使用 selenium 實現谷歌以圖搜圖爬蟲
使用selenium實現谷歌以圖搜圖
實現思路
原理非常簡單,就是利用selenium去操作瀏覽器,獲取到想要的鏈接,然後進行圖片的下載,和一般的爬蟲無異。
用到的技術:multiprocessing,selenium,xpath,requests
以下按照代碼執行的順序進行講解。
首先導入需要的包
# coding=utf-8
import base64
import hashlib
import os
import re
import shutil
import time
from multiprocessing import Pool, cpu_count
import requests
import tqdm
from colorama import Fore
from selenium import webdriver
from selenium.common.exceptions import (ElementNotVisibleException,
StaleElementReferenceException)
from selenium.webdriver.common.by import By
from selenium.webdriver.common.keys import Keys
from selenium.webdriver.support import expected_conditions as EC
from selenium.webdriver.support.wait import WebDriverWait
定義一個 run()
函數,作為入口。

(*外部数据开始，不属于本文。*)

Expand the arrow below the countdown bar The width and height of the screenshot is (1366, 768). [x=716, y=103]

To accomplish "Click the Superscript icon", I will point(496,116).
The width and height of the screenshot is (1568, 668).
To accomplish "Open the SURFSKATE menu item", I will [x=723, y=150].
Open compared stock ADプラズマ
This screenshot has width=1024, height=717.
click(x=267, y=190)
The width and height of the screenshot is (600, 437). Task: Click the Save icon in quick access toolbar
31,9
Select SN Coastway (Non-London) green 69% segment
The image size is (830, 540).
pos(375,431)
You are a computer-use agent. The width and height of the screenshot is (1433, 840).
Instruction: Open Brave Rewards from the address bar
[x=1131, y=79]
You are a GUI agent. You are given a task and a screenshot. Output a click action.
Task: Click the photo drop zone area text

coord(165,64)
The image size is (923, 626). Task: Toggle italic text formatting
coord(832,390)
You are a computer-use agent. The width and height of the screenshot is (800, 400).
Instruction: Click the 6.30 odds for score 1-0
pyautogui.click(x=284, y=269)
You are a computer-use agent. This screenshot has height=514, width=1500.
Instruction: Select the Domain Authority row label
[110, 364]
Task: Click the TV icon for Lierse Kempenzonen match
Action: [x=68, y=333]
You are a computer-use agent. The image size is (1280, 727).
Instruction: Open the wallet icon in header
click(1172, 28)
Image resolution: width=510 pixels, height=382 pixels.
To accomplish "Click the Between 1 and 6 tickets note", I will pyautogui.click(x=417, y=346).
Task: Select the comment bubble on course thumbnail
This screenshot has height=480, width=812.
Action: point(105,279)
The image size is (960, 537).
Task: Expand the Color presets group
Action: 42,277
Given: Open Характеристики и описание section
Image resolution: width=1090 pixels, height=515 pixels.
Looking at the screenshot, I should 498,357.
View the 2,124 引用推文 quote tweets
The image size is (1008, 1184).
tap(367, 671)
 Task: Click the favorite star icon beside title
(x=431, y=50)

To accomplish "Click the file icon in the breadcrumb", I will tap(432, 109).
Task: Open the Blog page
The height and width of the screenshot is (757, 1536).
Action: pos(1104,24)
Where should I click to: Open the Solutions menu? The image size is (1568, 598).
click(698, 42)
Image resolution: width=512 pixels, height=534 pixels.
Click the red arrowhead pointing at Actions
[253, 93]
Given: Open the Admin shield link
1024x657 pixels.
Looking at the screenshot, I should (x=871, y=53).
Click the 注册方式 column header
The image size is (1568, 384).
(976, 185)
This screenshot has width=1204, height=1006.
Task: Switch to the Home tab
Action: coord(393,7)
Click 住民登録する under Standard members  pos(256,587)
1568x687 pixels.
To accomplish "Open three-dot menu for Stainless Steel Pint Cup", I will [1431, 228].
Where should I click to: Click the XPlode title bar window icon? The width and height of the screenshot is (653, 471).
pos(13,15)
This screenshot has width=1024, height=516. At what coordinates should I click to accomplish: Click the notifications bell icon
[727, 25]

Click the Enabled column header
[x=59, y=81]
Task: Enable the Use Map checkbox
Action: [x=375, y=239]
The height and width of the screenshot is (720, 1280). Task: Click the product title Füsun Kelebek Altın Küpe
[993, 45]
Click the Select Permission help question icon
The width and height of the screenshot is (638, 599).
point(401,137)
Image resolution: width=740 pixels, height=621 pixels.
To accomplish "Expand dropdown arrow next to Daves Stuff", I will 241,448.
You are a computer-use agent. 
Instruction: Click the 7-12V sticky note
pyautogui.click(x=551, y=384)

這裡使用多進程技術,同時打開多個瀏覽器進行圖片爬取。
def run():
num_process = cpu_count() # 進程數設置為cpu核心數
pool = Pool(num_process) # 建立一個進程池
filelist = []
upload = r"./upload" # 需要進行上傳的圖片文件夾
getfilelist(upload, filelist) # 遞歸查找文件夾裏面所有的圖片文件
result = partition(filelist, num_process) # 將圖片文件列表平均分為幾個list,每個進程跑一部分
pool.map_async(download_task, result) # 下載任務丟進進程池
pool.close() # 不再允許加入進程池
pool.join() # 等待進程完成
其中 getfilelist()
函數是遞歸查找,工作中用得很多了。
EXTEND = [".bmp", ".jpg", ".jpeg", ".tif", ".tiff",
".jfif", ".png", ".gif", ".iff", ".ilbm"]
def is_img(img_path):
# 根據後綴判斷是否為圖片
ext = os.path.splitext(img_path)[1]
if ext in EXTEND:
return True
else:
return False
def getfilelist(path, filelist):
file = os.listdir(path)
for im_name in file:
if os.path.isdir(os.path.join(path, im_name)):
getfilelist(os.path.join(path, im_name), filelist)
else:
if is_img(im_name):
name = os.path.join(path, im_name)
filelist.append(name)
partition()
函數用於將一個列表均分為幾份,以便實現多進程。
def partition(ls, size):
num_per_list = len(ls)//size
result = []
if num_per_list*size == len(ls):
for i in range(size):
result.append(ls[num_per_list*i:num_per_list*(i+1)])
else:
for i in range(size-1):
result.append(ls[num_per_list*i:num_per_list*(i+1)])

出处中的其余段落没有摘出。